§ Required work: In the text below on glyphosate spraying in Colombia, list the things that the sentence beginning "By damaging" says glyphosate damages.

§ Text for analysis:
The pressures led to a compromise on March 5, 2020, when the U.S. Office of National Drug Control Policy released a statement that set the bilateral agenda between the United States and Colombia. Its main goal is to halve coca cultivation and cocaine production in Colombia by 2023, using manual labor, rural development and security programs, and most notably, a “Colombian-led aerial eradication component.” Though not explicitly stated in the initial release, the “aerial component” Colombia will lead is the spraying of glyphosate, despite its WHO status. However, a collaborative relationship with the United States is critical for Colombia, even with environmental, social, and financial costs. Failing to engage in glyphosate spraying could potentially lead to the US removing Colombia as a narcotics partner in the War on Drugs.
The International Agency for Research on Cancer within the WHO determined glyphosate as a likely carcinogen to humans, after concluding that exposure to the chemical is genotoxic and can result in DNA damage and oxidative stress, two bodily mechanisms associated with carcinogens. The chemical itself also damages the communities in which it is sprayed; nearly 20% of all coca cultivation sites are in the Amazon Basin, a region with numerous indigenous populations. By damaging the livestock, soil, water, and air, glyphosate targets people who use the plant for traditional purposes.

§ Material provided:
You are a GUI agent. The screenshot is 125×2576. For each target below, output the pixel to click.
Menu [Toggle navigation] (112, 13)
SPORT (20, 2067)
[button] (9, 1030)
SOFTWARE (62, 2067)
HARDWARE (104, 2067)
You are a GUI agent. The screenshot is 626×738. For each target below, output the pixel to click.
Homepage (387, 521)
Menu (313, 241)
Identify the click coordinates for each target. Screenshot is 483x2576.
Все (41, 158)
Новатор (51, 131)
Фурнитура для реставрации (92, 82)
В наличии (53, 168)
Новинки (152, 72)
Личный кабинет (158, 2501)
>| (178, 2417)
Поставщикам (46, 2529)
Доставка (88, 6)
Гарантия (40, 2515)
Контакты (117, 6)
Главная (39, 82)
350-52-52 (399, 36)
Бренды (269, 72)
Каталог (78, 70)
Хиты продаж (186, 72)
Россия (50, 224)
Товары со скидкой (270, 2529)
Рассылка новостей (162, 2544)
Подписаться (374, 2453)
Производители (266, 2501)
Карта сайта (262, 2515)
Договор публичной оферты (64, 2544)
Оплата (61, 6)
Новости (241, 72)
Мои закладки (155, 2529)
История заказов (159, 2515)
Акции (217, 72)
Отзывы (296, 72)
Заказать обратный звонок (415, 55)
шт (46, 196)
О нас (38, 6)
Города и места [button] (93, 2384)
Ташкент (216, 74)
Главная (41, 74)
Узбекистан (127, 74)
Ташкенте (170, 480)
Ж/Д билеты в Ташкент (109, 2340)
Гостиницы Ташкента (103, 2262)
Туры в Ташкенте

§ Task answer: livestock, soil, water, air